Estão caladinhos e o seu silêncio grita

Leio, com frequência, a secção de opinião do Observador. É um exercício importante. A direita portuguesa, nas suas prismáticas variedades (trauliteira, intelectual, born again e bifana, entre outras), habita por aqueles lados e concentra muitas das preciosidades que talvez tivéssemos de apanhar em blogues perdidos por aí.

A direita portuguesa gosta de se antecipar. Diz que a esquerda é hipócrita. Diz que o povo é uma cambada de gastadores - e os frigoríficos, pá? E os dois carros, pá? E as férias em Punta Cana, pá? Queriam tudo, era? Isso é para os que mandam e os que defendem quem manda. Pois se a economia é como uma casa, pá.

Diz que a democracia e o mercado funcionariam bem, não fosse Portugal habitado por portugueses. Se lessem mais, se empreendessem mais, se vendessem mais, toda a gente seria feliz. E os gregos? Uma corja! E o Varoufakis? Um burro! E o Vítor Bento? Um troca-tintas. Moralize-se por antecipação, que é esse o negócio preferida da direita. Traulite-se e faça-se da esquerda o papão; perore-se sobre Marx sem ter lido o Capital; rezingue-se contra o carácter programático da Constituição da República sem ter perdido algum tempo a ganhar familiariedade com as revisões constitucionais; critique-se a estupidez dos esquerdistas, essa gentalha-caviar-champanhe que diz lutar pelos pobres e só quer mandar, mandar, mandar gente para o Gulag ou para a fila da Segurança Social. O São Hayek não gostava e eles também não. O São Ferraz da Costa diz que é feio e eles também o dizem. A esquerda, esse grande demónio cagado por 1789, precisa de um exorcismo final. Parafraseando certa frase de certo filme brasileiro, a direita não pára. A direita dá um tempo.

É pena que esta direita moralista se tenha esquecido de dizer o que pensa sobre o Lux Leaks e o Swiss Leaks. Sabem tudo sobre o SYRIZA e as sobrancelhas do Tsipras, mas nada sabem sobre o Lux Leaks. Sabem tudo sobre a marca de café mais vendida na Festa do Avante, mas nada sabem sobre o Swiss Leaks.
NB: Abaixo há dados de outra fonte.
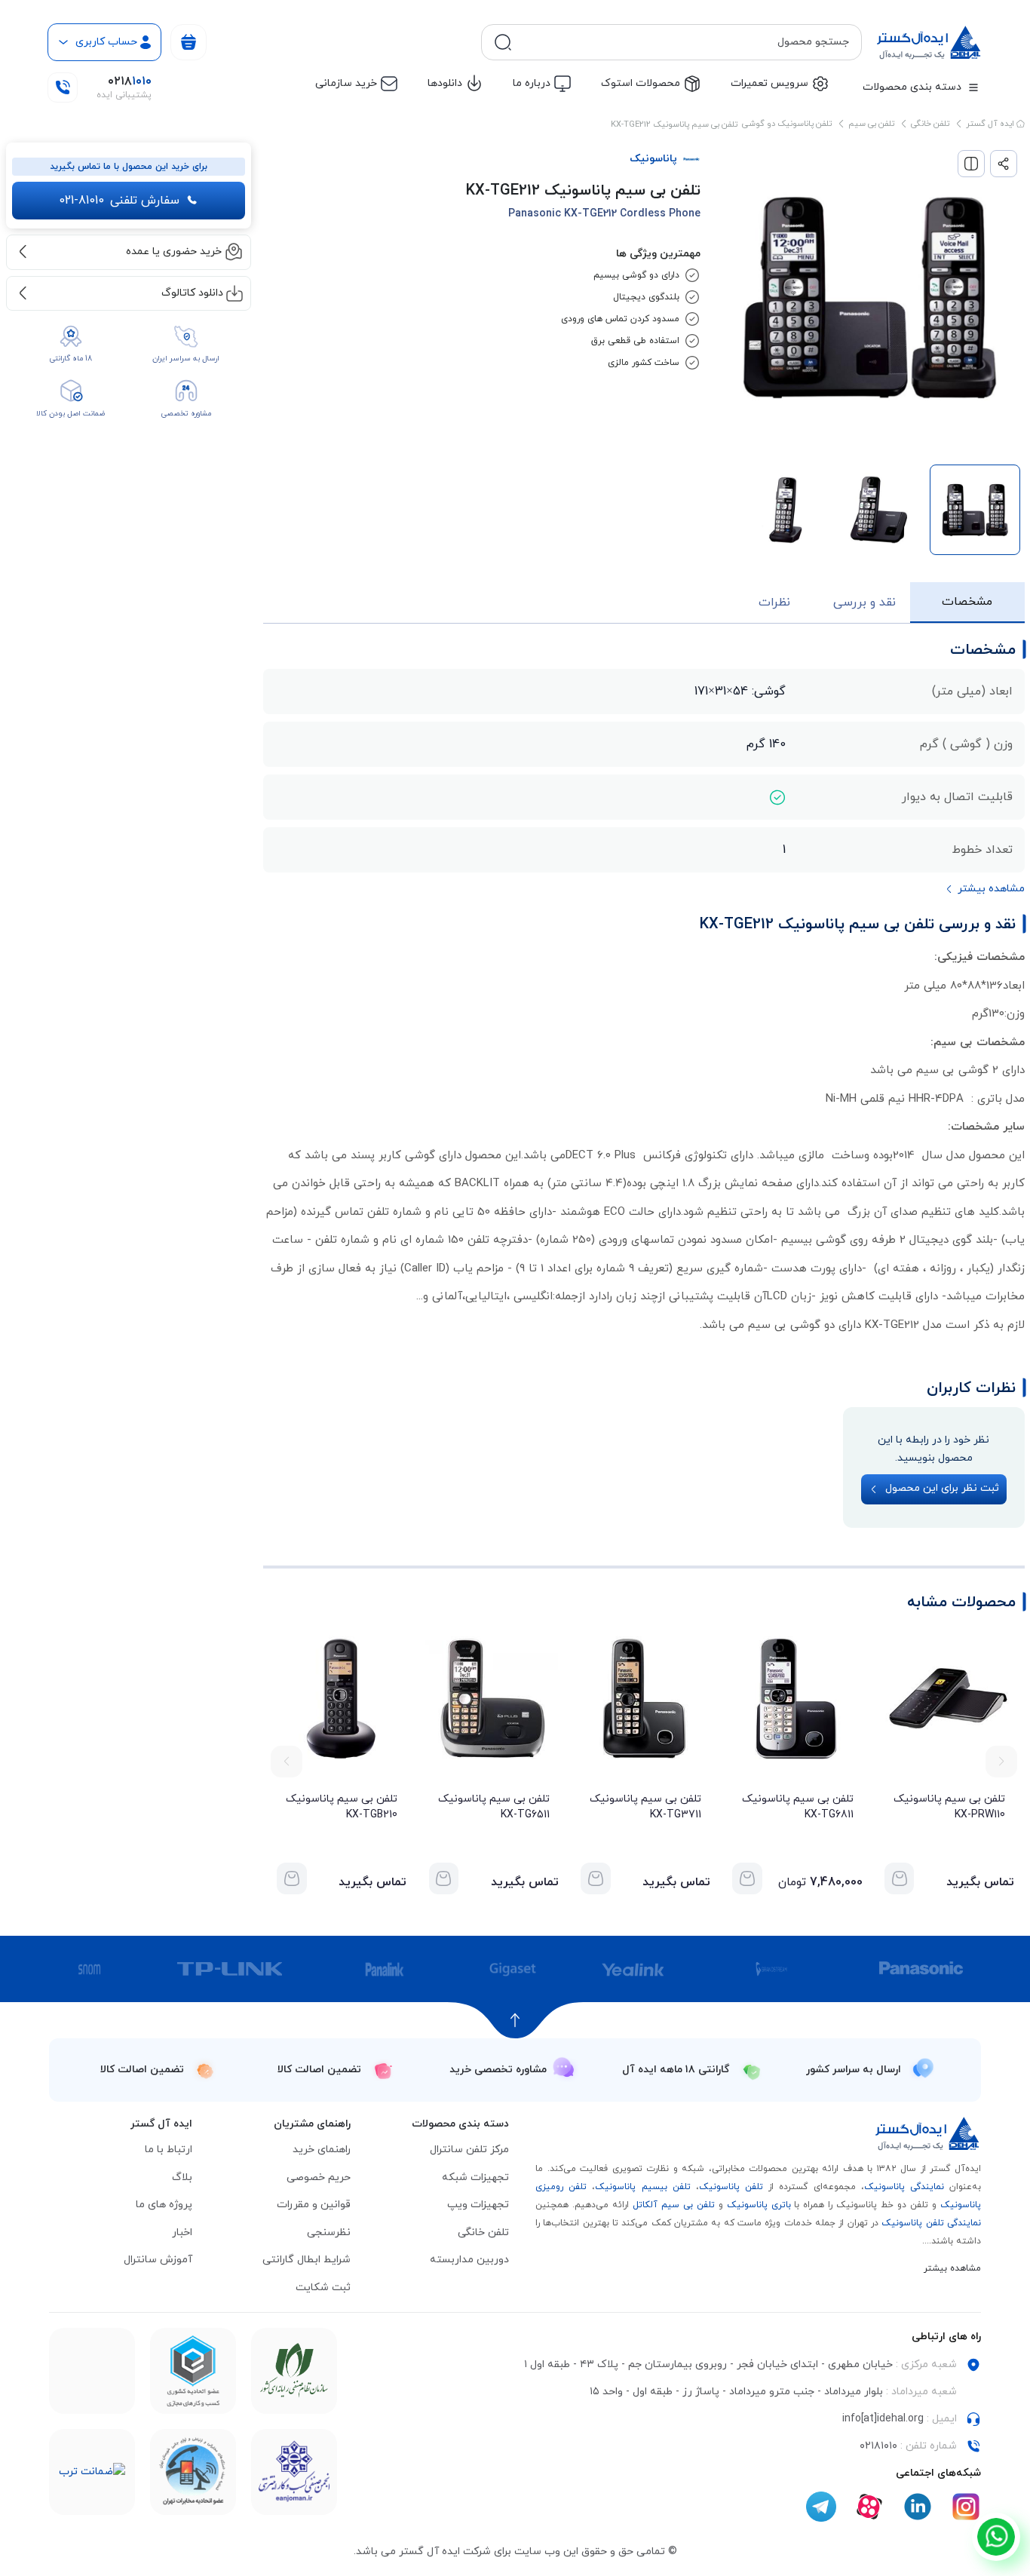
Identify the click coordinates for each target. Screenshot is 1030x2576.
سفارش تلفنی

Conhecem os nomes de todos os milhões de assassinados pela União Soviética, mas desconhecem essa coisa de economia-sombra e transfer pricing. Conseguem descrever as caríssimas garrafas de vinho bebidas por esquerdistas publicamente assumidos, mas não fazem ideia de que a economia offshore é uma lavandaria de grandes proporções para traficantes de armas e seres humanos. Os gregos são corruptos e esquerdistas, dizem-nos estas mentes brilhantes. São as mesmas mentes brilhantes que se subtraem aos debates importantes porque o seu jogo é mais vasto e demorado: o socialismo offshore agrada-lhes e não querem ver-se livres dele. É por isso que não ouviremos as cabeças escrevedoras do Observador explicarem o que acham da LIBOR, do HSBC ou do paraíso fiscal anteriormente conhecido como Grão-Ducado. É chato e fere-lhes a estética liberal.


2 comentários:

  1. Talvez valesse a pena ler um pouco mais sobre o que diz a direita; é que com este post ou anda a ler nas estrelas ou eu não vivo em Portugal. Mas quem é que no seu circulo de amigos de direita se preocupa com o que vexa diz que eles se preocupam? quem é que até evita de falar de corrupção em Portugal? que jornais, televisoes, blogues é que publicam todas as descobertas dos grandes escandalos de corrupção em Portugal ou lá fora? vale sempre a pena informar bem, a nós e aos outros e não escrever chavões mesmo que pareçam bem.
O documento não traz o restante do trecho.